Il mio quasi ventennale lavoro sulla cultura ebraica spesso fa ritenere a molti dei miei conoscenti o a persone del mio pubblico, che io abbia grande successo in posti come Israele o New York in cui alta è la densità do popolazione ebraica e quindi di potenziali spettatori entusiasti. Questo non corrisponde assolutamente alla realtà. All'estero, da me come italiano – ancorché ebreo e bulgaro di nascita – ci si aspetterebbe forse, secondo i canoni immarcescibili dello stereotipo, una qualche forma di commedia dell'arte o una sapida ed eccessiva proposta di teatro di ricerca. Ciononostante in Israele ci sono arrivato mercoledì per un'unica serata all'Israel Festival grazie alla collaborazione con Gideon Lewenson un importante compositore di musica contemporanea di Gerusalemme, il cui lavoro sta ottenendo un crescente consenso in tutta Europa.

In volo verso la “Terra Santa”, sull'aeroplano sono stato riconosciuto da alcune persone, un sacerdote cattolico, il sindaco di una cittadina toscana e un rappresentante del movimento cooperativo che venivano in Israele per organizzare un gemellaggio doppio con una cittadina palestinese ed una israeliana. Mi hanno proposto di partecipare alla cerimonia. Lo farò. Poco dopo, una volta sbarcati, in fila per il controllo passaporti, un uomo sulla trentina si sporge dalla fila accanto per stringermi la mano, ci siamo già conosciuti mi ricorda, si occupa di fumetti e cinema d'animazione è qui per cento del comune di Roma. Il sindaco Veltroni lo ha incaricato di seguire un progetto sulla pace creato da bambini con il linguaggio dei fumetti e dell'animazione. Mi sento tonificato da questi due incontri. L'arrivo a Gerusalemme è come sempre entusiasmante, questa città è davvero speciale e a mio parere lo è in ogni sua parte. Il clima è benevolo, il caldo rinfrescato da una piacevole brezza. Un toccasana per chi sta arrivando da una Milano torrida con un tasso di umidità nell'aria quasi tropicale. Tutto appare leggero per me e per mia moglie Elisa che mi accompagna. Ma appena saliti in stanza siamo risvegliati dall'innaturale quiete del ripetuto e petulante suono delle sirene. E' evidente, c'è stato un attentato. La televisione lo conferma. Sedici morti innocenti e non ricordo più quanti feriti. E' la risposta all'esecuzione mirata di un leader di Hamas che ha coinvolto diversi civili inermi a sua volta in reazione all'esecuzione di alcuni soldati israeliani al valico di Erets. Più tardi, altra esecuzione mirata ad opera degli elicotteri israeliani che di nuovo uccide anche civili inermi fra cui bambini. Seguono dichiarazioni ultra bellicose da entrambe le parti. Sono angosciato, elisa subito dopo la notizia dell'attentato è uscita a comprare qualcosa. Non posso impedirmi di pensare: e se ce ne fosse un altro proprio dove si trova lei?” Le persone con cui veniamo successivamente in contatto non sembrano essere scosse, commentano senza emozione. Quando arrivo in teatro per le prove Gideon mi saluta con un umoristico: “Quite a welcome eh?”.

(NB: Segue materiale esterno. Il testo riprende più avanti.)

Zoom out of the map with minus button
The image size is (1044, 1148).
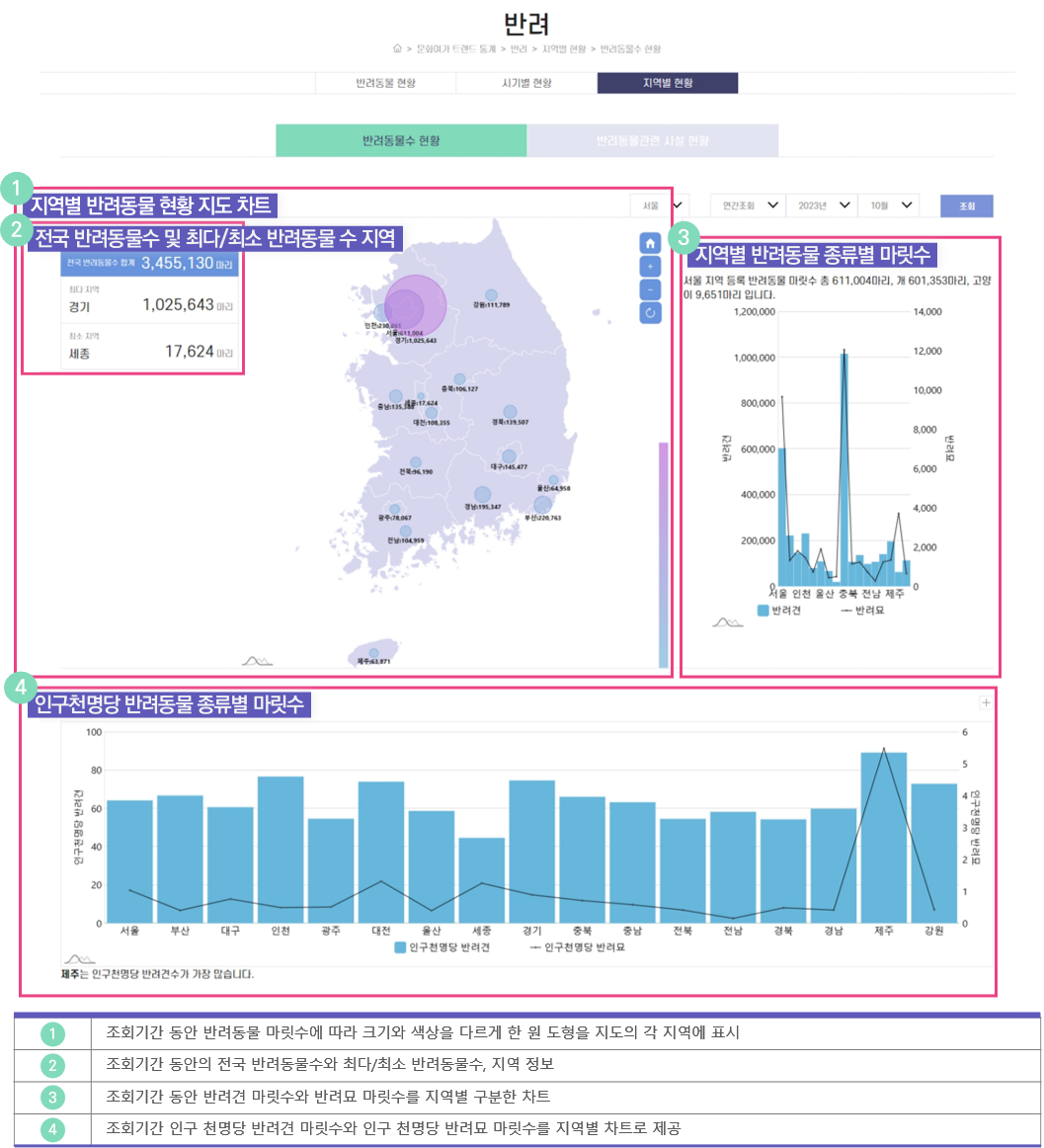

Sì davvero una bella accoglienza. Non è cinismo, abitudine o rassegnazione, è solo che la vita deve necessariamente continuare e considerati gli attori del dramma, è inevitabile che chi vive qui debba sapere reagire. Hamas rifiuta la road map e si comporta coerentemente per sabotarla, Ariel Sharon è irremovibile, ad ogni attentato reagisce duro con l'esercito quasi automaticamente, nessuno è in grado di fargli cambiare idea, fa parte della sua cultura profonda credere che l'uso della forza sia in ogni caso il minore dei mali. Lo smarrito Abu Mazen, tanto coccolato dagli americani e dagli israeliani è totalmente impotente se tutto quello che gli si da è lo smantellamento di un paio di roulottes e l'abbattimento di un po' di ferraglia da insediamento provvisorio, Arafat e arabi moderati si affidano alle dichiarazioni. Come pacificatore, senza le guerre preventive dai facili esiti scontati, il presidente americano per il momento sembra valere poco.

Da qui il momento della “grande” pace sembra remoto, ma quello della piccola pace come sempre è necessario ed irrinunciabile per costruire il futuro.